On a cru, les premiers temps, à un phénomène de mode, au récit facile de jeunes sans travail ni projet, voulant ressembler à ces individus extrémistes dont tous les journaux parlent et dont la rude réputation fascine. « Ces wahhabites essaient avec force de changer l’essence-même de l’islam balkanique, relève Dragan Simeunović, professeur de sciences politiques à l’Université de Belgrade. Ils modifient jusqu’à la manière dont les musulmans modérés vivent leur religion, au quotidien. »
Certains, influencés par cette nouvelle évolution plus radicale, font carrément le grand saut vers le djihad, dans les rangs de l’organisation Etat Islamique. Ils ont 18, 19, 20 ans. Malgré l’adoption récente d’une loi en Serbie qui fait d’eux des criminels, susceptibles de passer dix ans en prison, ils sont officiellement une vingtaine à avoir quitté la ville. On n’en entend plus parler jusqu’à voir éclore, dans la presse, les avis de décès où sont inscrits des surnoms qu’on ne leur connaissait pas : Abou Shehid, Abou Bera… Le 11 février, c’est Abid Podbićanin, alias Abou Safiya, dont on a appris la mort en Syrie – à Kobané, affirment certains.

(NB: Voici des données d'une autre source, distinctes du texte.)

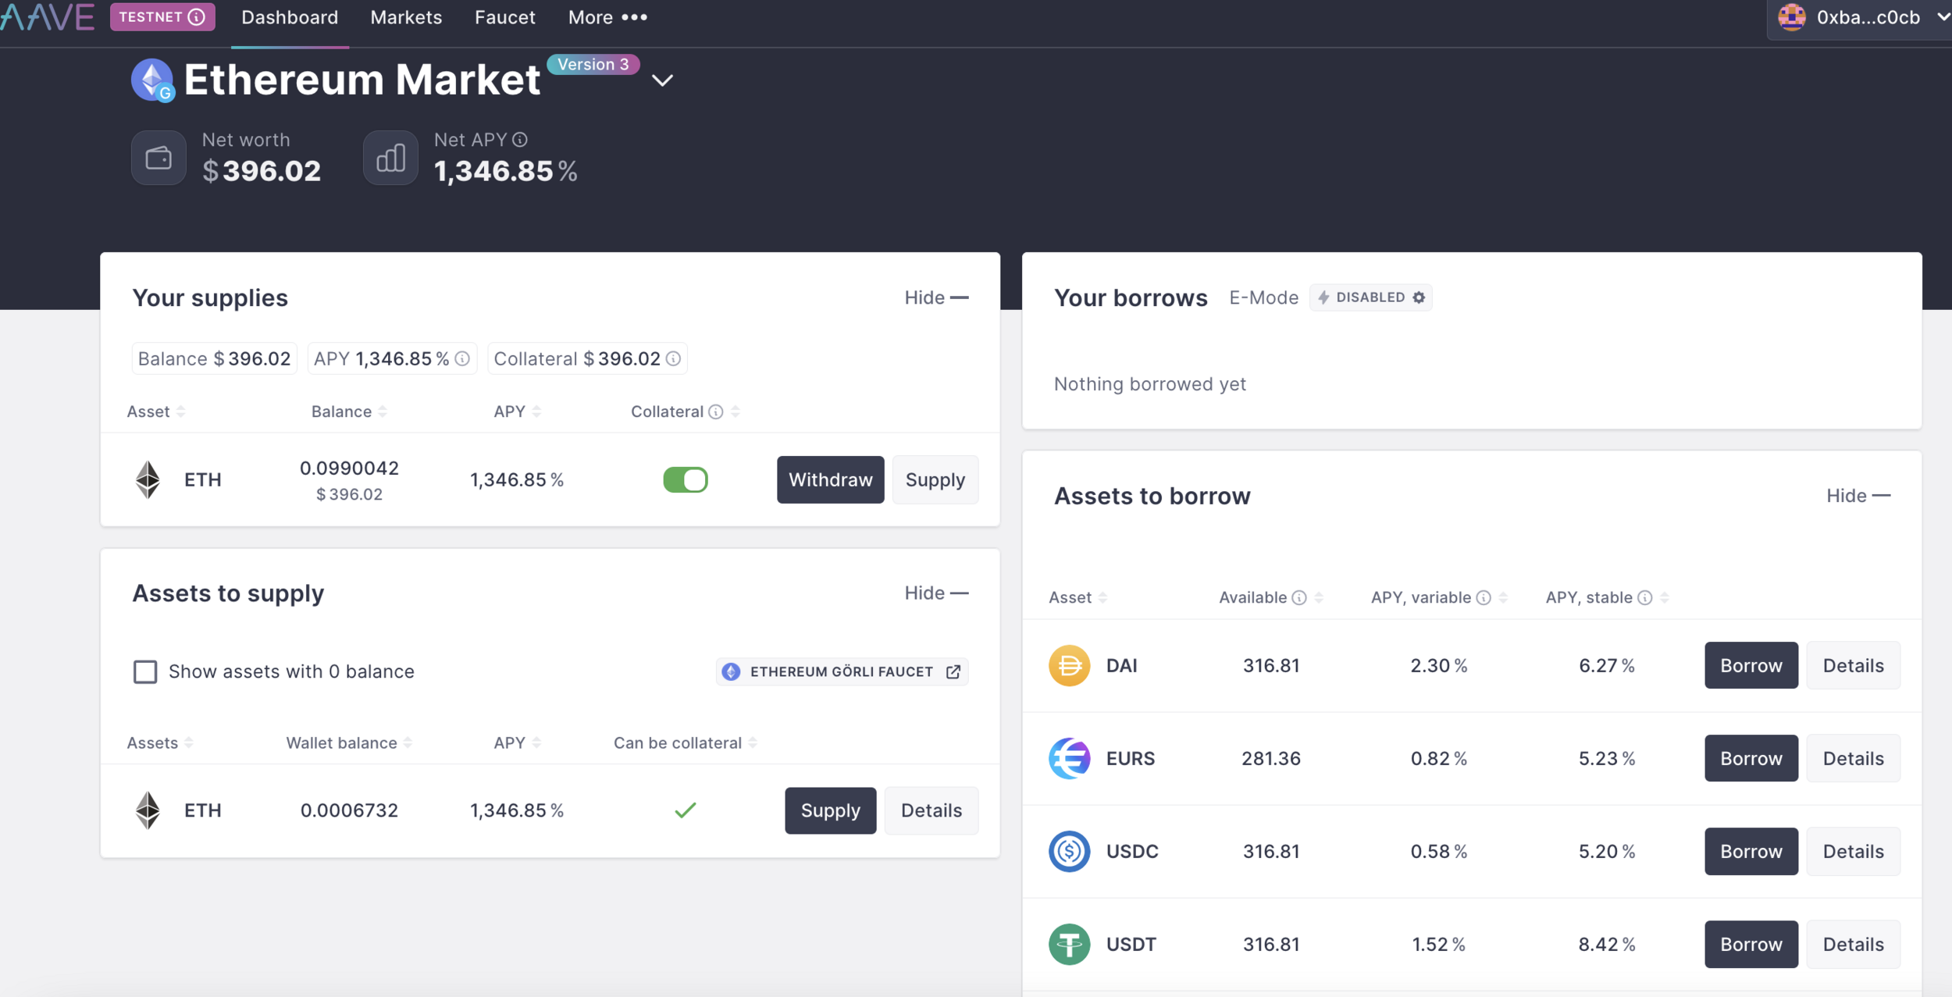This screenshot has height=997, width=1952.
Task: Click the DAI token icon
Action: pyautogui.click(x=1069, y=666)
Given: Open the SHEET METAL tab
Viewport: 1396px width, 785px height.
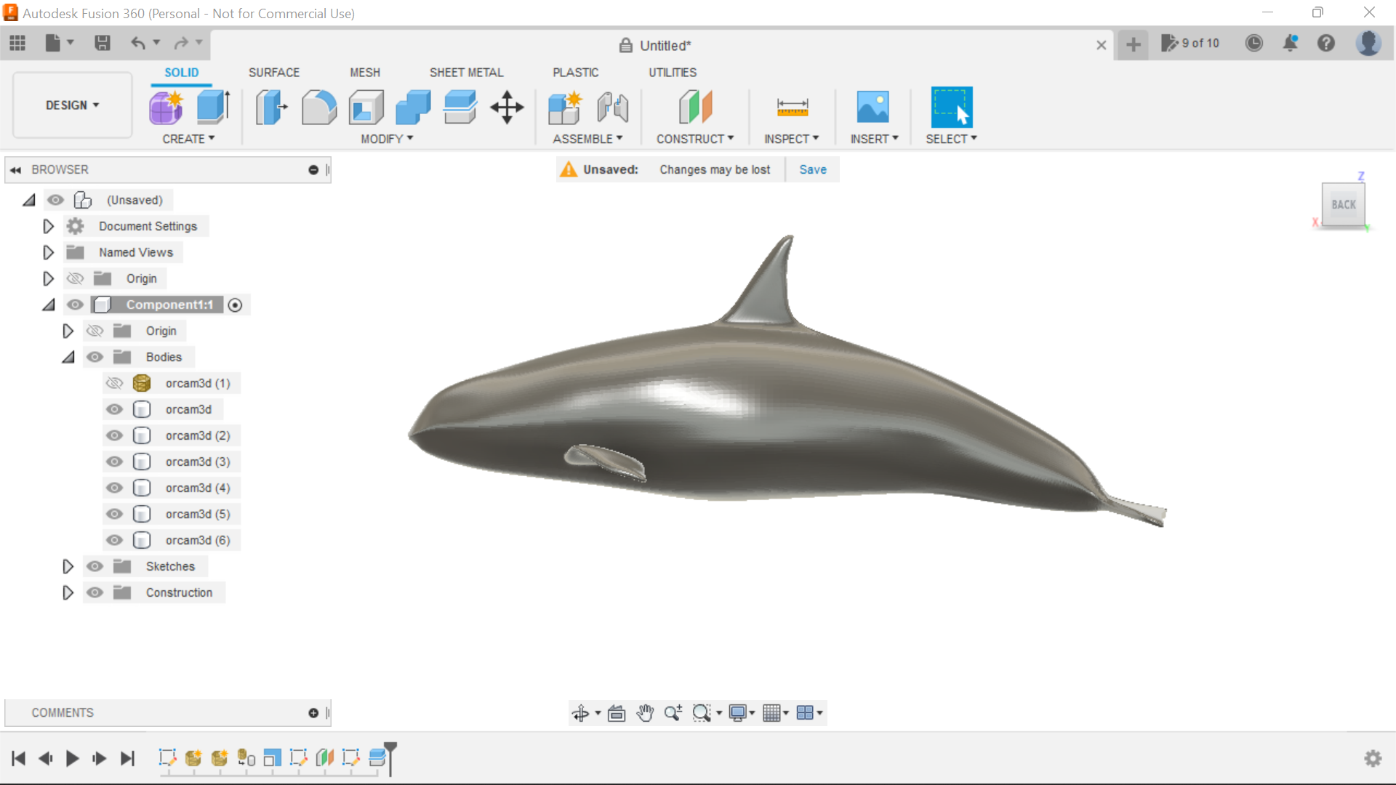Looking at the screenshot, I should click(466, 72).
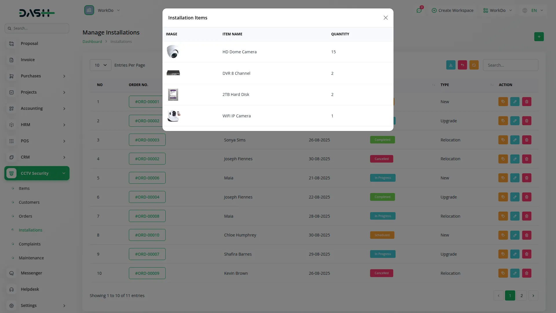Go to page 2 of results
The height and width of the screenshot is (313, 556).
click(521, 296)
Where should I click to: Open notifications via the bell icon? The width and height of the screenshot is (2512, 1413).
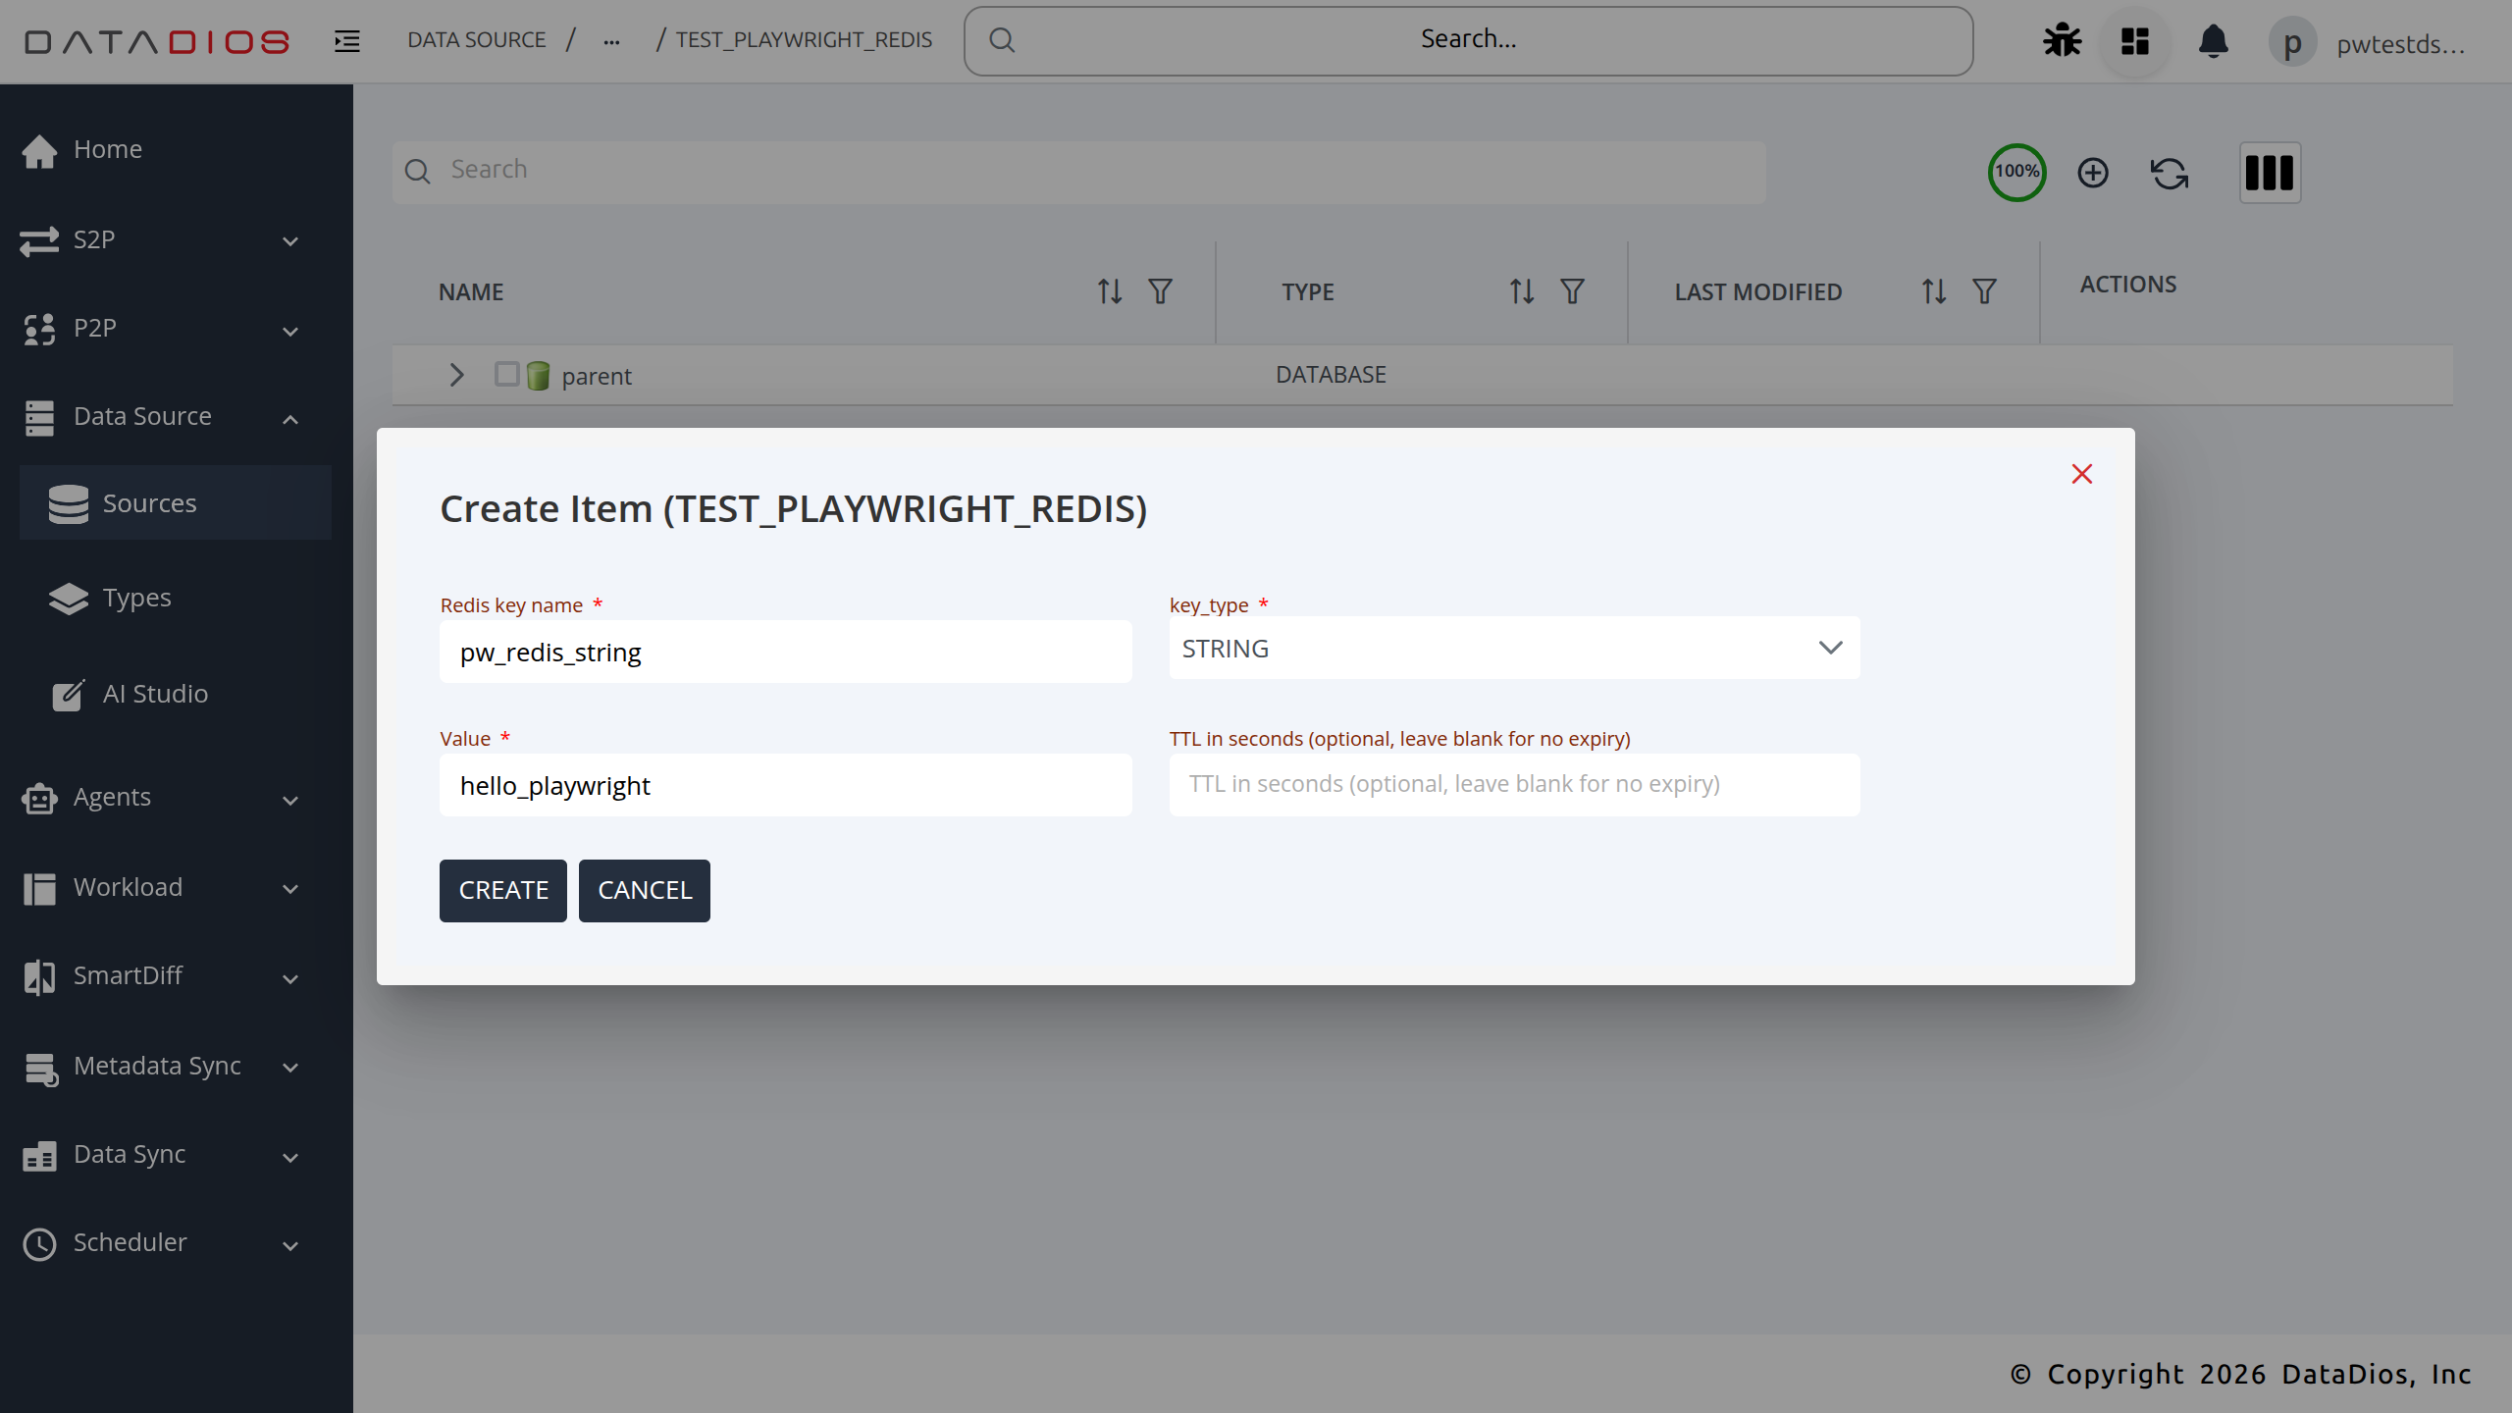[2215, 41]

Avant son départ, il fréquentait assidument la mosquée Al-Furqan, repaire d’islamistes radicaux à Novi Pazar. « Ces départs sont très inquiétants, dit le maire, médecin de profession. On a fait le diagnostic, mais n’avons pas encore de remède. »
Loin des combats, la vie suit son cours à Novi Pazar, avec sa routine, les cours, la recherche de boulot, les prières qui rythment les jours. A l’entrée de la mosquée Hairudin, dans le centre-ville, les hommes s’agenouillent sur la moquette rouge, sauf les plus âgés qui ont droit à une chaise en plastique, au fond de la pièce. Les chaussures ont été soigneusement rangées dans les étagères à l’entrée.
A midi pile, l’appel du muezzin retentit dans les rues, l’imam commence à prêcher. Devant l’entrée de la mosquée, Selma, jeune doctorante en littérature anglaise, se désole : « Ca, par exemple, ça n’aurait pas pu avoir lieu il y a quelques années. » Elle montre un homme barbu, pantalon court, qui tient au bout de son bras une petite fille. Elle a cinq, peut-être six ans. Déjà voilée.